Je suis allé avec Gilberte et son mari au Burkina Faso en 2009 et 2010, pour un séjour d’une quinzaine de jours à chaque fois. Ce qui m’a frappé c’est que les Burkinabés étaient parmi les plus pauvres de la planète et pourtant ils débordaient d’optimisme et étaient prêts à travailler dur.
Les jeunes filles sont confrontées aux mêmes problèmes au Burkina que dans le reste du monde, mais le gouvernement s’efforce de mener à bien un des objectifs définis par mon ancien patron, Kofi Annan, dans le cadre de ses Buts pour le Développement du Millénaire, c’est-à-dire l’égalité des droits à l’éducation pour les garçons comme pour les filles. Une aide financière modeste de la part de l’association de Gilberte permettait à 45 filles d’aller au bout de leurs années lycée ou d’aller en filière professionnelle.
Je ne pouvais pas m’empêcher de m’investir davantage. J’ai travaillé aux côtés de Gilberte, mais je voulais faire plus. Pourquoi ne pas aider les jeunes filles à poursuivre leurs études à l’université?

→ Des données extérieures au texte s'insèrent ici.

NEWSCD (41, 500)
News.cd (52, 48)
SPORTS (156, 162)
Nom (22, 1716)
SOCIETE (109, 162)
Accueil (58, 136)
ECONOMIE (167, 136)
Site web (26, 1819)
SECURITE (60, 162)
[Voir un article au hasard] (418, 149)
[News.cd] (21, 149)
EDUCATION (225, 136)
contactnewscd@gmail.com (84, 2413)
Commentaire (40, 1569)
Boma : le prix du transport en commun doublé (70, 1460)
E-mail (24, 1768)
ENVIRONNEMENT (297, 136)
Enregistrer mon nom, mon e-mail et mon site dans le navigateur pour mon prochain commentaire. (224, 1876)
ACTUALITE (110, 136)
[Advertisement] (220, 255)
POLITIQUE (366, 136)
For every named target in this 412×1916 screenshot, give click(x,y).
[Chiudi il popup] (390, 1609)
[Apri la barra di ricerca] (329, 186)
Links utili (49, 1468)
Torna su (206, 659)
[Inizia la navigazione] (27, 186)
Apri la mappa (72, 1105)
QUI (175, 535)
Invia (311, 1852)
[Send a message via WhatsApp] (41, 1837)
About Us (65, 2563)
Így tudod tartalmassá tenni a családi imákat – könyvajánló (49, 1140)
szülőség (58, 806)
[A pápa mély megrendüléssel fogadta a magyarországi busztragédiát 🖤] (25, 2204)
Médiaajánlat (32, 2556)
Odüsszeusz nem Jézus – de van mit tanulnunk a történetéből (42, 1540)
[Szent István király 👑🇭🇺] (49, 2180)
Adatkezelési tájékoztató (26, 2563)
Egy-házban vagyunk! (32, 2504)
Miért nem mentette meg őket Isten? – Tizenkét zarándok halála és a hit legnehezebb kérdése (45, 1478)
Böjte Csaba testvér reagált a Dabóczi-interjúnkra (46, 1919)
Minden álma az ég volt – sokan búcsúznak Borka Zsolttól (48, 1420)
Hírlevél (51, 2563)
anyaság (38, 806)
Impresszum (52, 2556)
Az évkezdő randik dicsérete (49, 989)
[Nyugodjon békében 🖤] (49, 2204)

Deux des jeunes filles, soutenues par Gilberte, ont obtenu leur baccalauréat en 2010 et chacune voulait aller à l’université pour mener des études de comptabilité. Avec l’aide de mon fils, qui habite en banlieue de New York, j’ai collecté assez d’argent pour donner à chacune de ces jeunes filles une bourse d’environ 750€ chacune. (En 2015, cinq ans après, toutes les deux ont terminé leurs études pour le Master.)
Puis, en été 2011, deux autres jeunes filles aidées par Gilberte ont réussi à leur examen du baccalauréat. Il y avait également une troisième que Gilberte a aidée, qui était à l’université sans aucune aide et dont les parents ne pouvaient plus financer les frais d’étude. Ces trois jeunes filles plus les deux que nous avons commencé à aider en 2010, cela faisait cinq jeunes filles pour lesquelles il fallait solliciter des fonds en 2011.
Gilberte m’a invité de prendre en charge le financement des études supérieures de ces jeunes filles en créant une nouvelle association humanitaire qui travaillerait en étroite collaboration avec la sienne. En 2011, j’ai donc lancé une association que j’appelle Burkina Women’s Education Fund (BWEF) (« Fonds pour l’enseignement supérieur des jeunes femmes du Burkina Faso »).

Pour l’année scolaire 2012-13, le nombre de bénéficiaires a sauté à 14 ; en 2013-14, 18 ; 2014-15, 20 et en 2015-16, 21.

En 2014, j’ai lancé un Fonds de Santé, dirigé par un médecin qui vient de prendre sa retraite de l’Organisation Mondial de la Santé pour faire en sorte que des maladies n’interrompent pas les études de nos jeunes filles.
Mon épouse et moi-même habitons dans un petit village de pêcheurs où tout le monde se connaît. Alors, avec l’aide de nos amis et voisins, j’organise un rallye automobile et une dégustation de vins (j’adore le vin). Et de temps-en-temps je donne des discours et je passe « le petit panier » pour collecter un peu d’argent.
Mes anciens collègues des Nations Unies, ainsi que d’autres amis et membres de la famille, ont été très généreux. Je suis sûr que cette année nous pouvons rassembler les 40,000€  nécessaires pour aider les 17 jeunes filles qui vont continuer leurs études en 2016-17 aussi bien qu’une dizaine qui nous demande de l’aide pour la première fois.
Cela semble assez simple, vous ne trouvez pas? En fait, le slogan que j’ai choisi pour le BWEF est « Do Good, Have Fun »–« Faites une bonne action en vous amusant ». Voulez-vous vous joindre à moi?